By May, to slow things down, they took what they called an “intermission.” Six weeks later when Mr. Quintero flew into New York in June after celebrating world gay pride in Tel Aviv, they reunited at a fund-raiser for Broadway Cares/Equity Fights AIDS.
“Maybe we’re ready for Act Two,” Mr. Quintero said “We’re going to make this act the one that lasts.”
That summer they went to Fire Island several times and in September they vacationed in Spain.
In March 2020, when the pandemic hit, they quarantined with friends on Fire Island for a month, and then rented their own place along the water for another three months.
“We had never cooked and leaned into our recipes,” said Mr. Walters, “and made lasagna and enchiladas.”
“Our friends named us the chefettes,” he added, and soon they proudly donned black aprons with “chefettes” printed in teal.
On a whim, in June, Mr. Walters got down on one knee for a pre-proposal before the two identical platinum bands he had ordered online arrived. Two days later, with rings in hand, his real proposal was thwarted by the bees. But that evening came success. Mr. Walters got down on one knee on their balcony as the moon rose over the ocean. After Mr. Walters proposed, Mr. Quintero got the other ring from where Mr. Walters had hidden it. Then he got down on one knee and proposed.
“I have since embraced bees,” said Mr. Quintero, who from that day overcame his phobia, and in November 2022 they celebrated their engagement on St. Barths, where they also planned to celebrate their union.

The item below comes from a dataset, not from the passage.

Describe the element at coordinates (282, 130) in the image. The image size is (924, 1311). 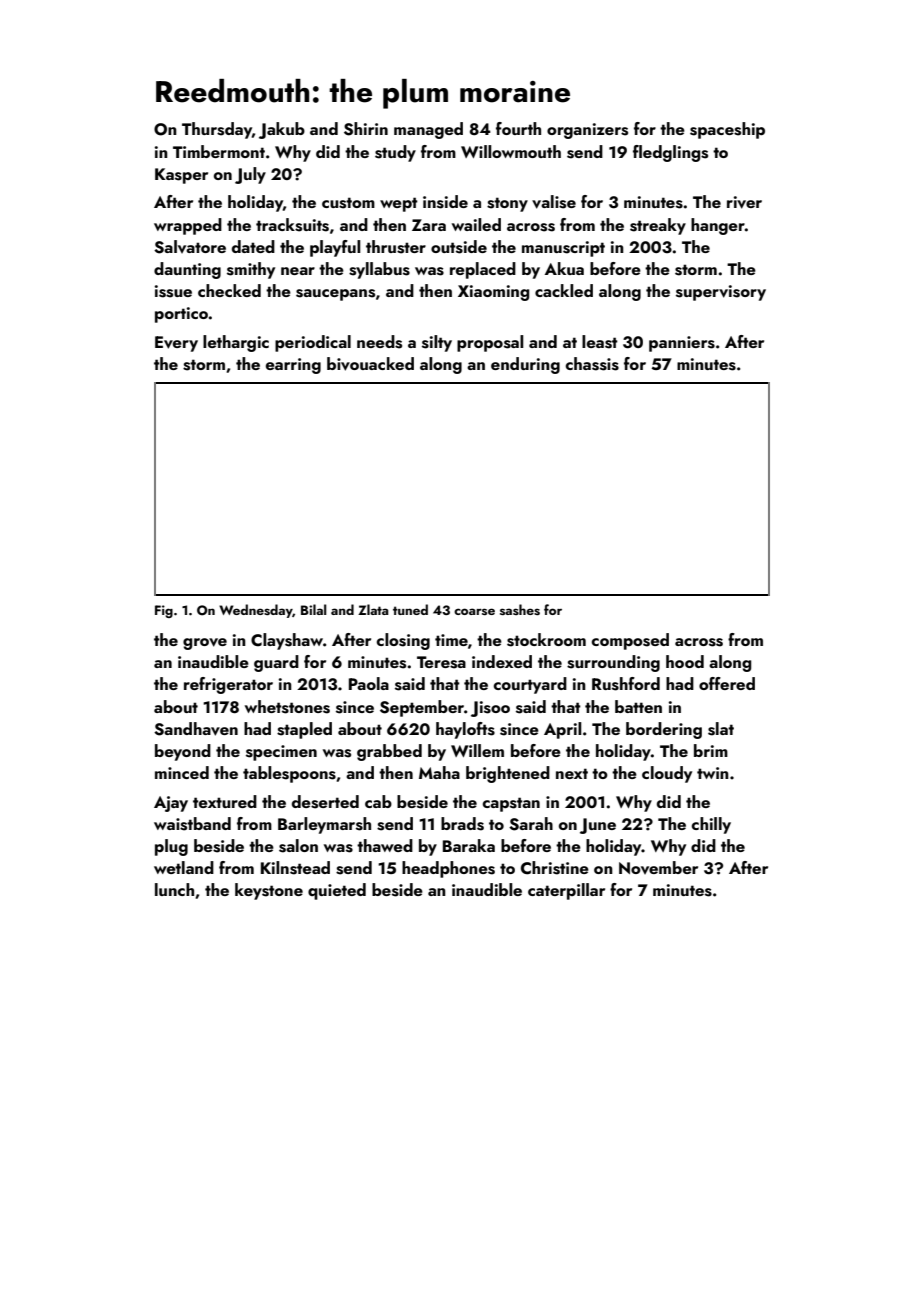
I see `Jakub` at that location.
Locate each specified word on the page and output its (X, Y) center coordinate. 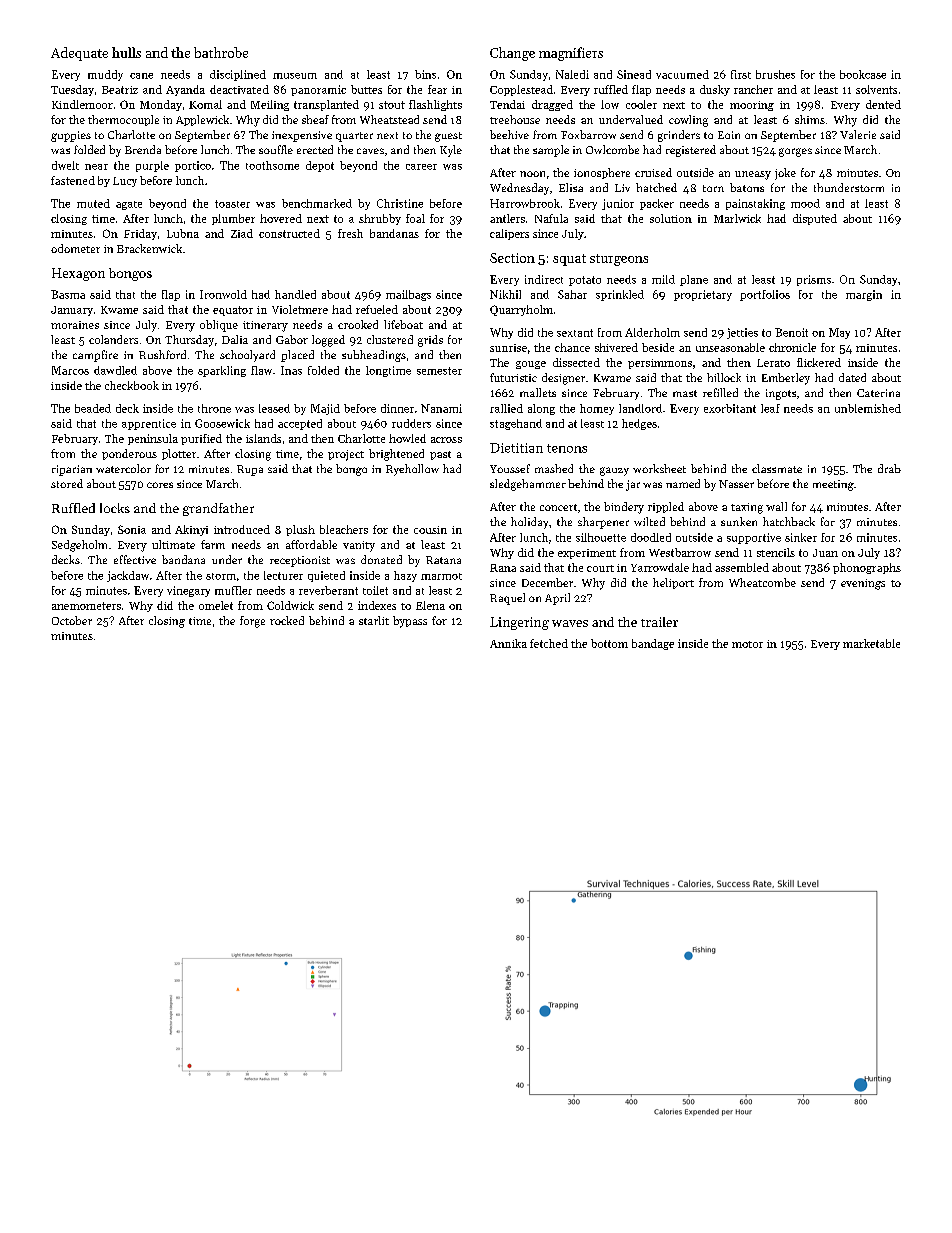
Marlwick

On April 21, Madeline Plasencia, on the city clerk’s staff, officiated at their civil ceremony at the Manhattan Marriage Bureau, with their mutual friend, who introduced them, as their witness.
Then, on May 6, they planned to exchange vows at the Le Sereno hotel on St. Barths, before 64 guests. “It’s not only empowering to overcome the fear of bees,” Mr. Quintero said, “but also to choose to get married in the place we fell in love and bring together friends and family closest to us.”